* _GOAL OF THE EXERCISE_
Copy the passage from the text on self-sufficient living during the pandemic, between "With growing more" and "day victory garden.", inclusive.

* _EXERCISE TEXT_
Hello from the Hilltop!
These two past years have been some of the most unexpected years with the global pandemic. In the beginning, the unknown was so scary that it changed how many people handled normal life. People looked for ways to deal with childcare, schooling, work and managing a new way of doing simple tasks outside the home (like grocery shopping).
Many people cooked more at home, gardened more and decided to attempt new animals (livestock or otherwise), attempting to become more self-sufficient. While these changes are not considered bad, they are actually good, I do believe a few areas will change moving forward for those of us who have lived a self sufficient lifestyle prior to the pandemic.
Over the past few years I’ve started gardening again, specifically after we moved to our current house. As I began gardening, I started with seedlings purchased from local greenhouses. Each year, I began to start growing larger portions from seeds after a sweet friend gave me a few tips.
With growing more from seeds, I researched places to buy seeds online. Normally, I would purchase these items in February to begin the longer starts, such as tomatoes, peppers and eggplants.
With the Covid-19 Pandemic, I, like everyone, saw seeds flying off the shelves and longer delivery times. More people were starting gardens and taking control of their food sources, like a modern day victory garden.
Recommendations: Consider keeping watch of seeds at the end of the year. Since the pandemic, I have started buying and restocking seeds in December. Typically seed catalogs are starting to come out by then, preparing for the following year.
Another option is to seed save. Many of the vegetables that you grow, are easy options to save seeds from. Even saving a few will allow you to be use them, saving time, money and resources the following year.
Another area that was highly affected by the pandemic was availability of livestock. While our livestock is simply limited to chickens, ducks and rabbits, we have multiple friends that have more than what we keep. Getting new livestock since the pandemic year has been difficult.

* _ENTRIES SHOWN_
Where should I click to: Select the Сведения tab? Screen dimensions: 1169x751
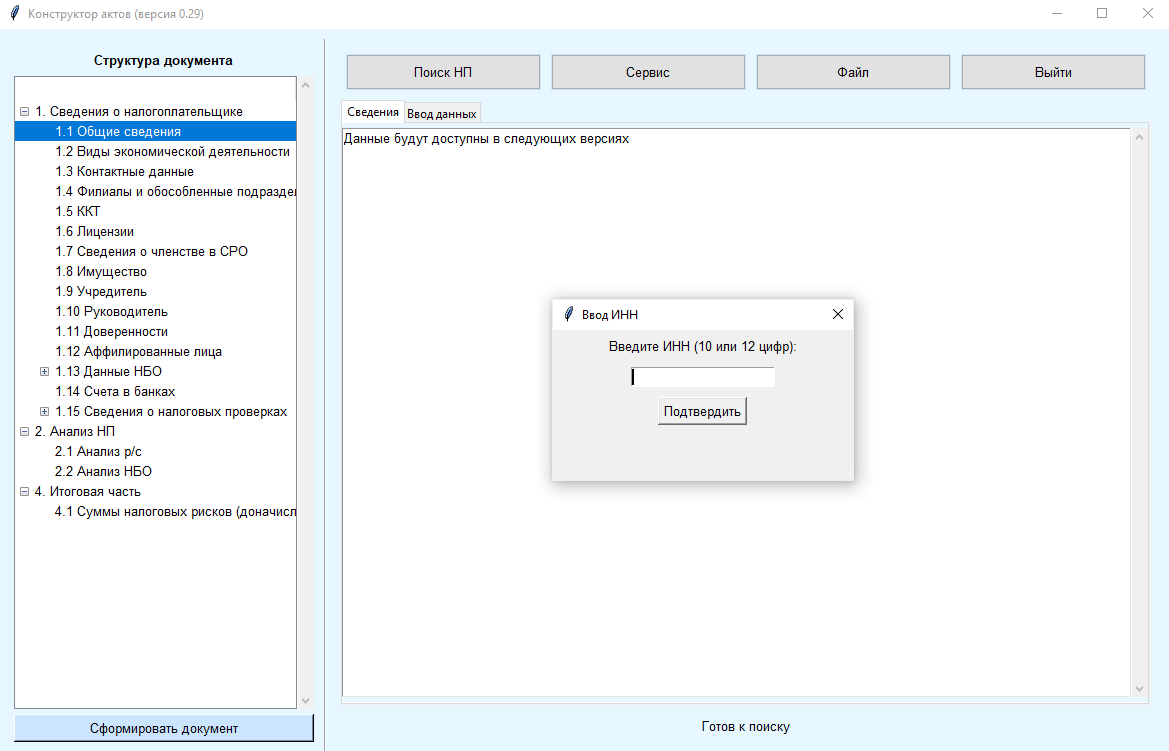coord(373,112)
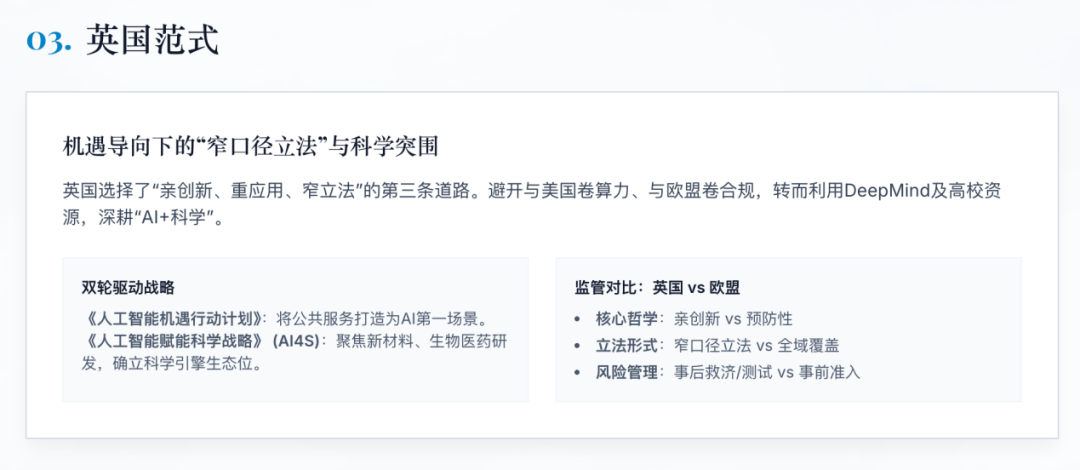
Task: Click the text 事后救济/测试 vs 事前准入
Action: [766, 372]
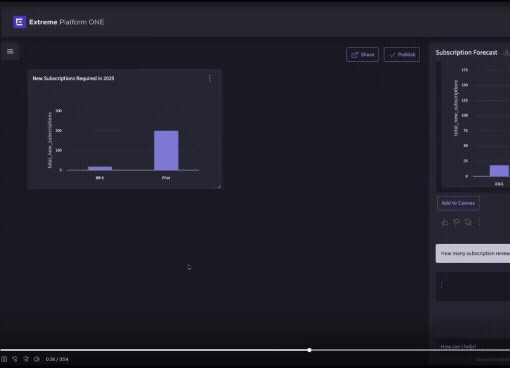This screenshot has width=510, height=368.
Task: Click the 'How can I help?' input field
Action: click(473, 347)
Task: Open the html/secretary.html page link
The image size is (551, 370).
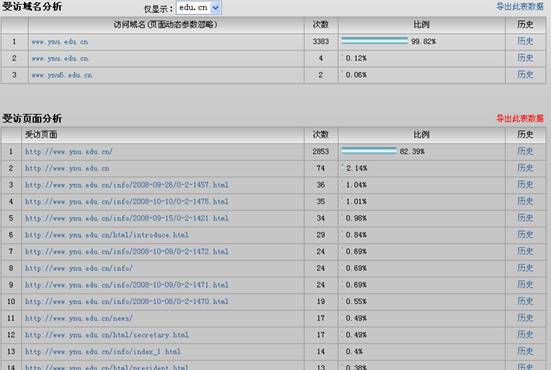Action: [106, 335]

==

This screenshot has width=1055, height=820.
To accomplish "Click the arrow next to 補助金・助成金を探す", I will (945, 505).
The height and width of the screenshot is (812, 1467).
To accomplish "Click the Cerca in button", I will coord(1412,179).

* _RESULT OF THIS TASK_
With growing more from seeds, I researched places to buy seeds online. Normally, I would purchase these items in February to begin the longer starts, such as tomatoes, peppers and eggplants.
With the Covid-19 Pandemic, I, like everyone, saw seeds flying off the shelves and longer delivery times. More people were starting gardens and taking control of their food sources, like a modern day victory garden.